Он спускается в метро сквозь толпу лишь умеренно плотную, задолго до вечернего часа пик. Последнее время ему плохо спится, в его снах, как призрак, поселился дивный лик Рэй Тоэй – Рэй Тоэй, которая в одном смысле является его работодателем, а в другом смысле вовсе не существует.

Она – это голос и лицо, знакомые миллионам. Она – это море кода, вершина развития компьютерных программ индустрии развлечений. Публика знает, что ее не встретишь, прогуливаясь по улице; что она – это медиа в чистом виде. И в этом основная причина ее очарования.

Если бы не Рэй Тоэй, говорит себе Ямадзаки, Лейни бы тут сейчас не было. Именно для того, чтобы понять ее, предугадать ее мотивацию, Лейни и оказался в Токио. Он работал на менеджеров Реза – певца, объявившего о намерении жениться на ней. И каким же образом, спрашивалось, намерен он это проделать? Как может человек, даже настолько пропитавший медиа, взять в жены конструкт, пакет компьютерных программ, мечту?

Однако Рез, китайско-ирландский певец, поп-звезда, попытался. Ямадзаки об этом известно. Он знает об этом не меньше самого Реза, потому что Рэй Тоэй обсуждала это с ним. Он понимает, что Рез воплощен в цифровую форму настолько, насколько это вообще возможно для человека. Если Рез-человек вдруг умрет, Рез-идол, вне всяких сомнений, будет существовать и дальше. Но Резу страстно хотелось оказаться там в буквальном смысле – там, где находится Рэй Тоэй. Или, вернее, находилась, поскольку недавно она вдруг куда-то исчезла.

Певец пожелал соединиться с ней в неком цифровом мире или же в некой доселе неведомой пограничной зоне, в некоем промежуточном состоянии. И потерпел фиаско.

Не там ли сейчас она? И почему Лейни тоже сбежал?

Сейчас певец гастролирует по государствам Комбината. Путешествует исключительно железной дорогой. Станция за станцией, конечная цель – Москва, следом летят слухи о сумасшествии.

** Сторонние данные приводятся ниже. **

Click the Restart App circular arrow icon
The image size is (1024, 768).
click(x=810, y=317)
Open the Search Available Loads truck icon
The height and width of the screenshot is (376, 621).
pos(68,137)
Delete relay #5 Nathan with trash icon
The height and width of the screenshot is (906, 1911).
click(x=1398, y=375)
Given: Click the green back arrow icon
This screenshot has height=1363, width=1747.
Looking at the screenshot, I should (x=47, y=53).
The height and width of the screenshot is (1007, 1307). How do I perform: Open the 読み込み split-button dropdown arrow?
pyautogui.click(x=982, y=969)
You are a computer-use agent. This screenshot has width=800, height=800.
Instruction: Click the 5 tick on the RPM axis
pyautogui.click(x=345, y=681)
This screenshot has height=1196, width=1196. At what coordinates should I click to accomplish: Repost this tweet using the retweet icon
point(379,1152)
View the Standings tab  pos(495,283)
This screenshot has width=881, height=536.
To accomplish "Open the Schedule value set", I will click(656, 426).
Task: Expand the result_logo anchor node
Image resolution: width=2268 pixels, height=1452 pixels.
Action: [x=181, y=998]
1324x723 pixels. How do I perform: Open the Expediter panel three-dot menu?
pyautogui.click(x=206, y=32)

Дело ясное, что дело темное, говорит себе Ямадзаки, спускаясь в картонный город, и снова задумывается, чем же именно там занят Лейни. Все эти разговоры про узловые точки в истории, про какой-то узор, возникший в текстуре событий. О том, что все скоро изменится.

Лейни – каприз природы, мутант, случайный продукт секретных клинических испытаний препарата, пробуждавшего у небольшого процента испытуемых способности, сходные с экстрасенсорными. Но Лейни не экстрасенс в иррациональном смысле; скорее, он способен, благодаря органическим изменениям, давным-давно вызванным «5-SB», тем самым препаратом, воспринимать глобальные перемены, всплывающие из глубин огромных потоков данных.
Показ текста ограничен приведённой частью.